The CaISO says that its existing ability to mitigate market interference kept the losses significantly lower than they could have been. After assessing this vulnerability, however, and a similar weakness in the ISO's "residual imbalance energy" market, the agency has decided to ask FERC for additional authority to control power prices to limit the amount of money companies can make by gaming the grid.
The vulnerability stems from the ISO's need to make sure Californians have enough power, while also making sure the power surplus doesn't run too much above actual demand. These conflicting needs are addressed by having a longer-term market to meet projected demand, and a much shorter-term spot market for peak power in which producers can sell small blocks of power to cover immediate shortages.

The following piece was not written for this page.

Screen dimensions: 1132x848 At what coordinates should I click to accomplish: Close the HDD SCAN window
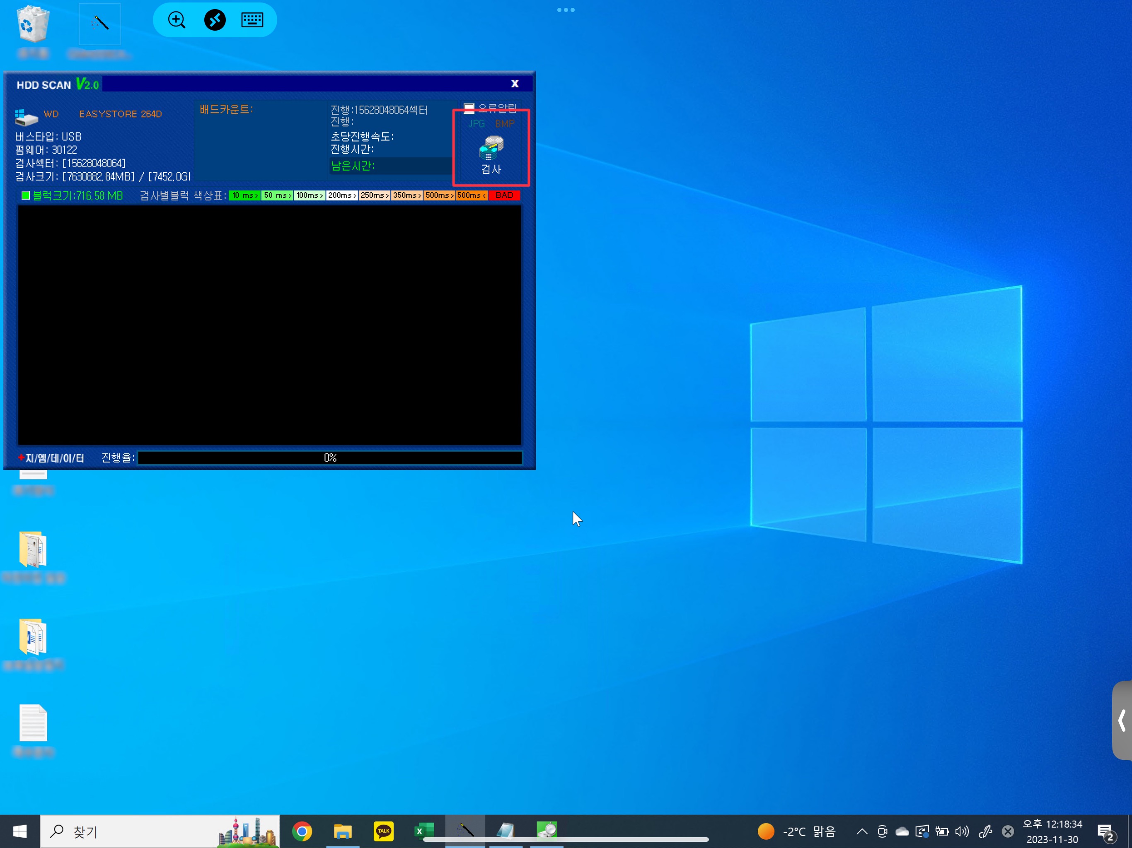click(x=515, y=84)
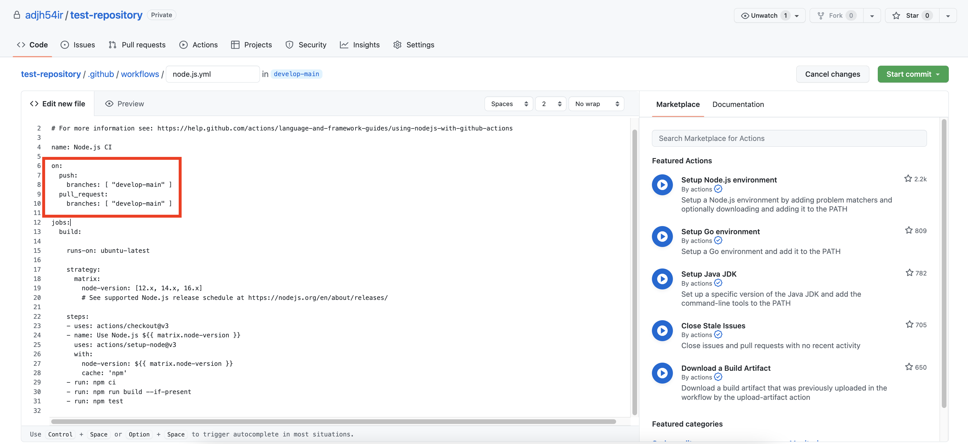Image resolution: width=968 pixels, height=444 pixels.
Task: Switch to the Preview eye tab
Action: pyautogui.click(x=125, y=104)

That short term market commands much higher prices, and in the absence of regulation a less-than-scrupulous power producer might be tempted to work the system in order to maximize the amount of power it sells in that more lucrative spot market.
In essence, the attempts at "market power" CaISO has identified seem similar to the market manipulation in which JP Morgan Ventures Energy has been accused of engaging, according to a July court filing by FERC.
The $10 million or so at risk in this year's alleged gaming of the exceptional dispatch market may be modest compared to the $73 million in improper payments that J.P. Morgan Chase is alleged to have extracted from the markets, but it does point up the continuing risks of tying a famously deregulated market to California's impossibly arcane power distribution system.